Pidato kenegaraan yang baru saja kita dengar pada 15 Agustus 2025 di gedung DPR memberi ruang refleksi, bagaimana perjalanan bangsa ini bukan hanya tentang capaian materi dan pembangunan fisik, tetapi juga tentang daya tahan jiwa kolektif kita sebagai satu bangsa.
Kita diajak untuk kembali merenungi Pancasila, bukan sebagai slogan kosong, melainkan sebagai jiwa yang menuntun, darah yang mengalir, dan cahaya yang menerangi jalan. Persatuan, keadilan, dan gotong royong bukanlah kata-kata indah semata, melainkan pondasi agar kita tetap kokoh menghadapi zaman yang kian kompleks.
Indonesia hari ini berdiri di persimpangan sejarah. Globalisasi membuka peluang, tetapi juga menebarkan ancaman. Perubahan iklim, konflik geopolitik, kesenjangan ekonomi, hingga disrupsi teknologi, semuanya menguji ketahanan kita.
Dalam situasi demikian, kita harus menyalakan kembali api persatuan agar tidak terombang-ambing oleh arus yang menenggelamkan. Persatuan bukan berarti seragam, melainkan harmoni dalam keberagaman. Ia adalah musik kehidupan yang membuat perbedaan kita menjadi kekuatan, bukan kelemahan.
Kedaulatan rakyat yang selalu digaungkan dalam sidang-sidang negara bukanlah jargon yang boleh kehilangan makna. Rakyat adalah pemilik sejati negeri ini, dan negara sejatinya hanyalah alat untuk mengabdi pada kepentingan rakyat. Maka, demokrasi yang kita jalankan seharusnya menjadi wadah yang memperkuat suara rakyat, bukan mempersempitnya.
Demokrasi bukan sekadar bilik suara setiap lima tahun, melainkan ruang dialog yang hidup dalam keseharian—di balai desa, di ruang kelas, di pasar tradisional, bahkan di kolom-kolom media sosial yang kini menjadi wajah baru aspirasi bangsa.
Namun kita juga harus jujur, demokrasi kita belum sepenuhnya sempurna. Masih ada campur tangan kekuatan uang, masih ada intervensi kepentingan sempit, masih ada distorsi yang membuat suara rakyat kadang terpinggirkan. Dalam kondisi itu, kita perlu keberanian untuk memperbaiki diri.
Partai politik sebagai jembatan antara rakyat dan negara harus menjadi lokomotif yang menuntun arah, bukan sekadar gerbong yang ikut terbawa arus. Tanpa nilai, tanpa integritas, partai akan kehilangan makna. Padahal, partai politiklah yang melahirkan pemimpin, dan pemimpinlah yang akan menentukan arah bangsa ini.

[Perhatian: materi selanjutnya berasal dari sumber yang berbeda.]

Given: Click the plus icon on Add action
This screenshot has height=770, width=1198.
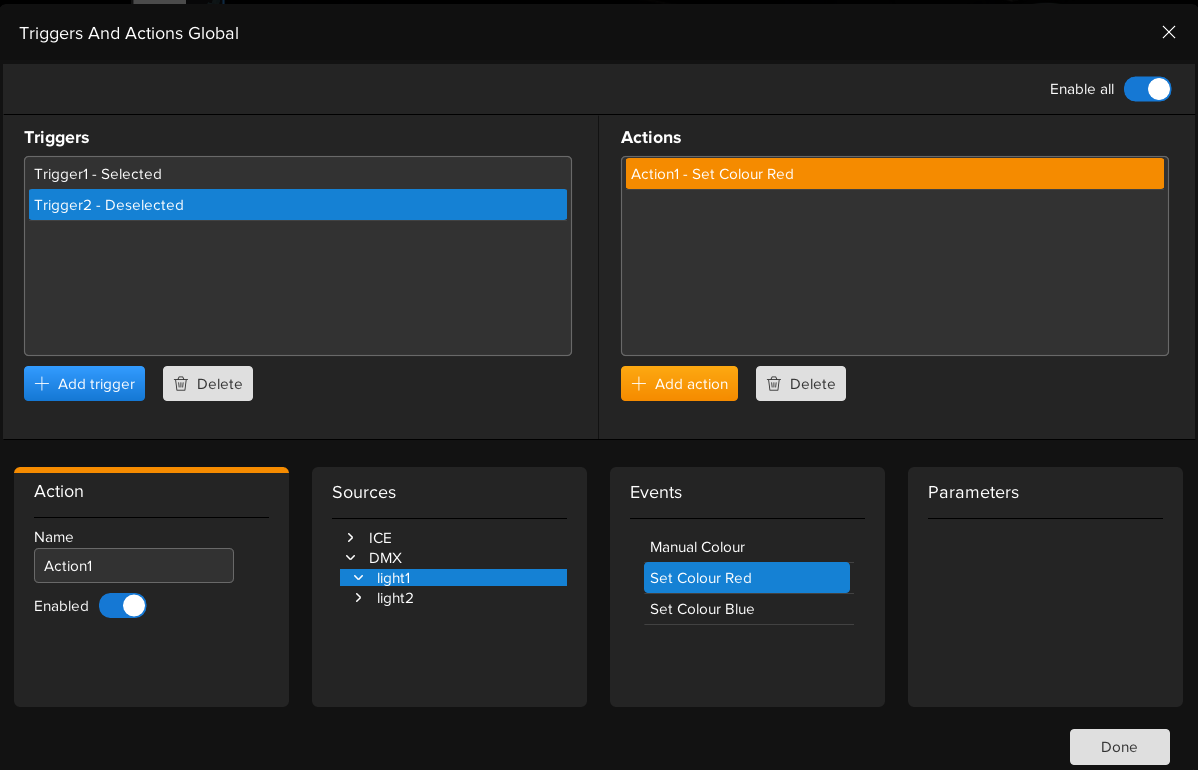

Di tengah perjalanan bangsa, kritik rakyat tidak boleh dianggap sebagai bara yang memecah belah, melainkan cahaya yang memberi arah. Kita hidup di zaman ketika anak muda menyuarakan kegelisahannya lewat meme, sindiran, dan bahasa digital yang kadang terdengar nyeleneh. Namun di balik itu, ada harapan yang ingin mereka titipkan.
Maka bijaklah kita mendengar dengan hati terbuka, sebab kritik yang jujur justru menandakan bahwa rakyat masih peduli pada negeri ini. Apabila suara itu kita abaikan, maka kita sedang membiarkan api semangat nasionalisme meredup perlahan.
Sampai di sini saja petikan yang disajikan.